Another popular success was a stage adaptation of Sinclair Lewis’s novel It Can’t Happen Here, which sounded the alarm that fascism could come to the United States. How Long Brethren? was a modern dance production set to the music of Black spirituals. Problematic was the fact that the dancers were White and the chorus was Black. One Third of a Nation, an example of what were called “Living Newspapers” – which focused on contemporary issues and often featured an editorializing narrator – exposed the housing crisis in New York City.

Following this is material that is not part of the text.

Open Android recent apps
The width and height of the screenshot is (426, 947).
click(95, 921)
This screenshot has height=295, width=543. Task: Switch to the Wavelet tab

Shapiro also examines several projects such as Liberty Deferred, which, exposing the epidemic of lynching, became too controversial and was scuttled.
However, Shapiro is less interested in a complete history of the Federal Theatre Project than in examining the culture war that resulted in its demise. For all of the occasional weaknesses in conception and execution, he is melancholic about the failed idealism of the project. He endorses Flanagan’s verdict that the “first government-sponsored theatre in the United States was doing what it could to keep alive ‘the free, inquiring critical spirit’ which is the center and core of a democracy.” He portrays its nemesis, Texas Congressman Dies, as “an opportunistic, America-first, anti-immigrant, anti-labor, racist politician with few scruples, for whom power and popularity mattered more than ideology.” Although Dies died in 1972, his kind has not gone away.——————————————————————————————————————
The Playbook: A Story of Theater, Democracy, and the Making of a Culture War; by James Shapiro; Penguin Press; 2024; $30.00.